Emergent to testify before subcommittee on manufacturing mishaps

May 13, 2021

Two execs from Emergent BioSolutions will be in the Congressional hot seat next week.

As part of a government probe into the CDMO’s handling of COVID-19-related manufacturing, the Select Subcommittee on the Coronavirus Crisis has asked the company’s CEO, Robert Kramer, and its executive chairman, Fuad El-Hibri, to answer questions related to its “vaccine failures.”

Emergent’s challenges came to light early this spring when it became public that a manufacturing mistake at the company’s Bayview facility forced the company — which was awarded a $628 million contract from the government as part of Operation Warp Speed — to toss millions of J&J vaccine doses.

Afterwards, Emergent was asked to pause production and in late April, received a 12-page Form 483 from the FDA with a list of quality observations the company will have to resolve before it can begin manufacturing again.

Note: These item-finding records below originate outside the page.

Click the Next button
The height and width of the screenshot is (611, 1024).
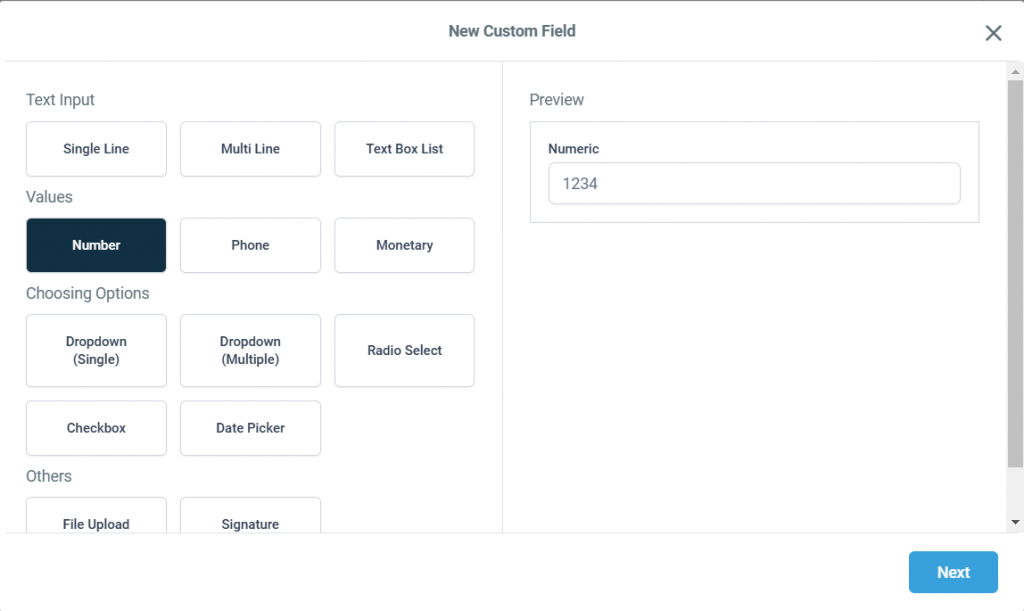[x=953, y=572]
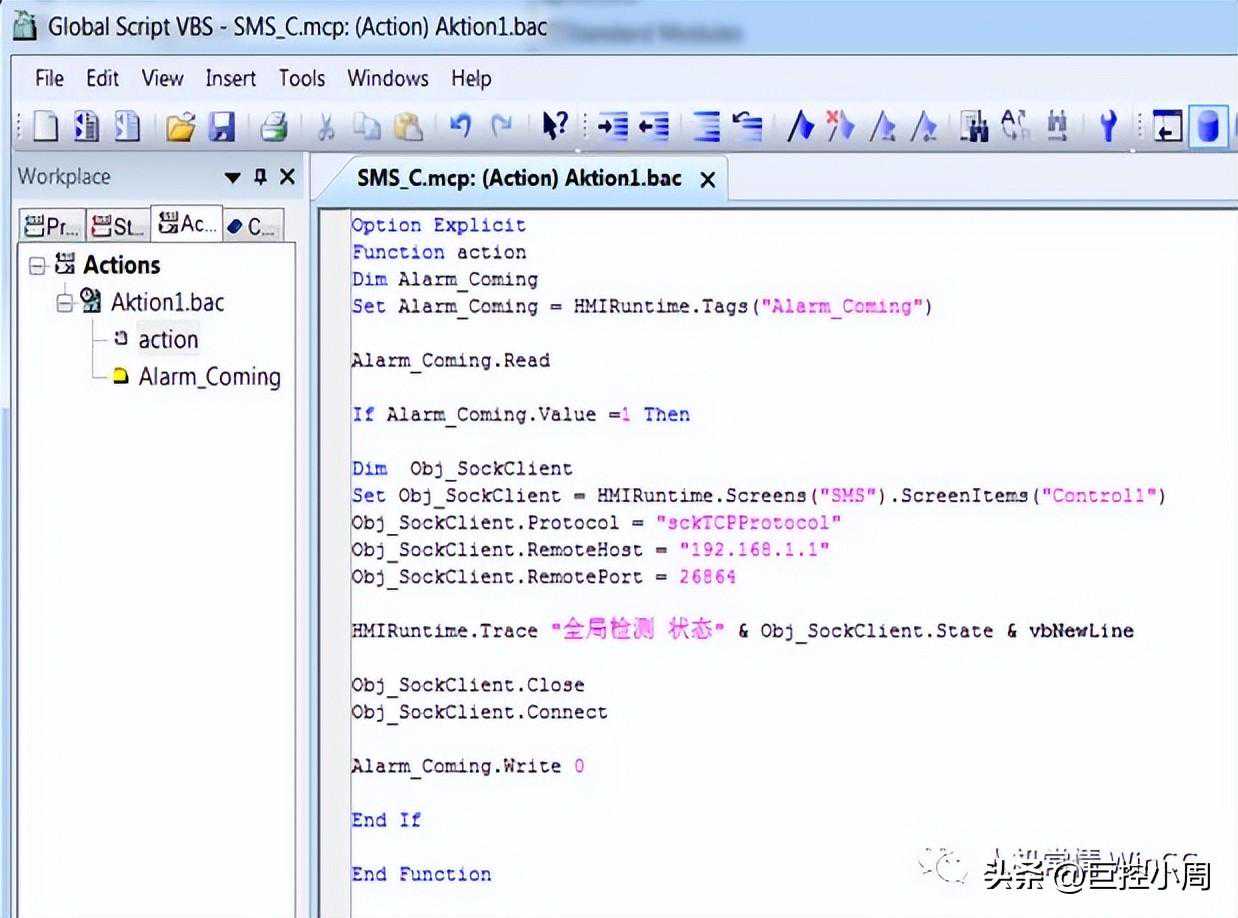Viewport: 1238px width, 918px height.
Task: Click the New document toolbar icon
Action: click(x=45, y=127)
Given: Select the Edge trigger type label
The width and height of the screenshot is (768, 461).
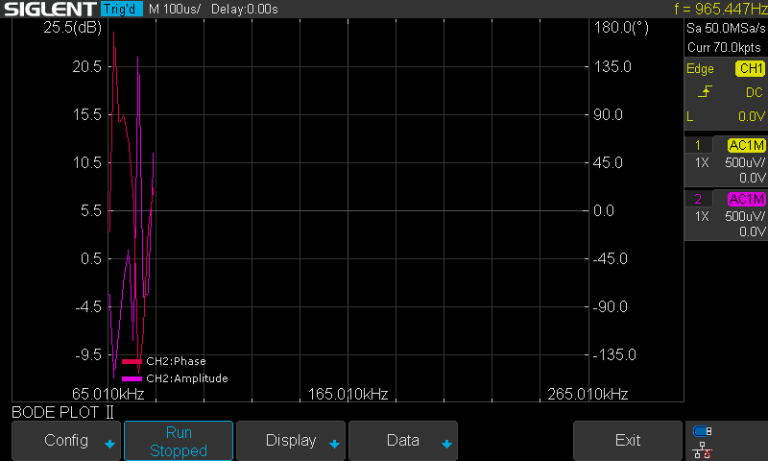Looking at the screenshot, I should tap(700, 69).
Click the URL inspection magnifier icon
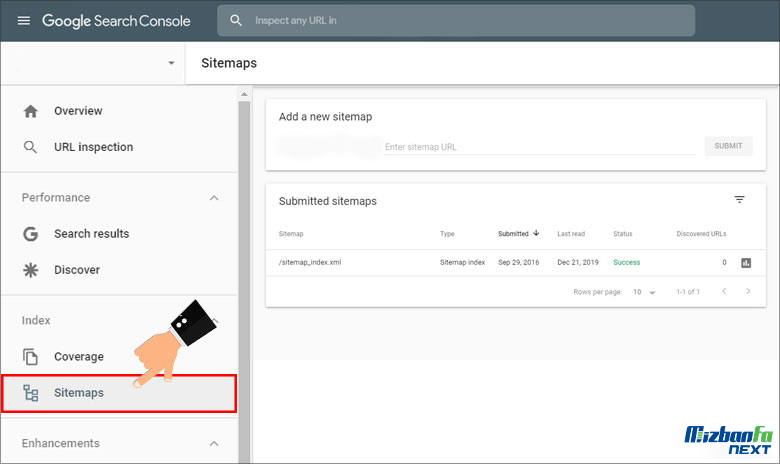 30,147
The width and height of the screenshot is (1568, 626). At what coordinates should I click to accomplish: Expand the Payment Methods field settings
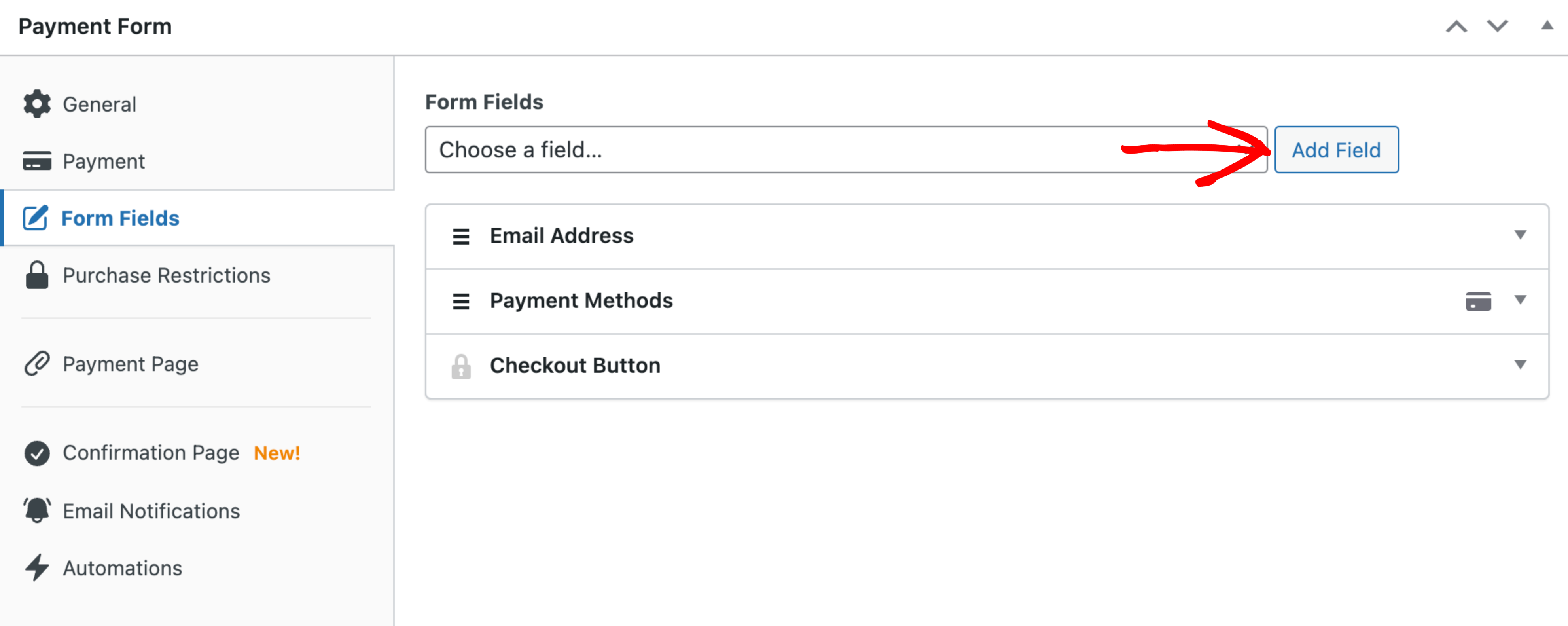[1520, 300]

“The hearing will examine how Emergent’s failure to maintain its manufacturing facilities, train its staff, and comply with Food and Drug Administration standards led to the destruction of millions of doses of coronavirus vaccines, including up to 15 million doses of the Johnson & Johnson vaccine, and how these failures may impact vaccination efforts,” the subcommittee said in a statement. 

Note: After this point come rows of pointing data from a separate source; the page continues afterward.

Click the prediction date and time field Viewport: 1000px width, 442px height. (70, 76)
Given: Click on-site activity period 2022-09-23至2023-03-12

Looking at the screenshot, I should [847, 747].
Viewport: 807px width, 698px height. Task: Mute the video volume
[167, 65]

Emergent has also taken heat for its aggressive lobbying for government contracts, particularly in relation to the Strategic National Stockpile — an issue that the subcommittee plans to discuss.   

“The hearing will also address how Emergent used its political connections to acquire lucrative manufacturing contracts and significantly raised its prices to the federal government in the years before the pandemic. These practices, which coincided with increased shareholder profits and executive pay, contributed to shortages of critical supplies in the early months of the coronavirus pandemic,” the subcommittee said. 

The subcommittee hearing is scheduled for Wednesday, May 19.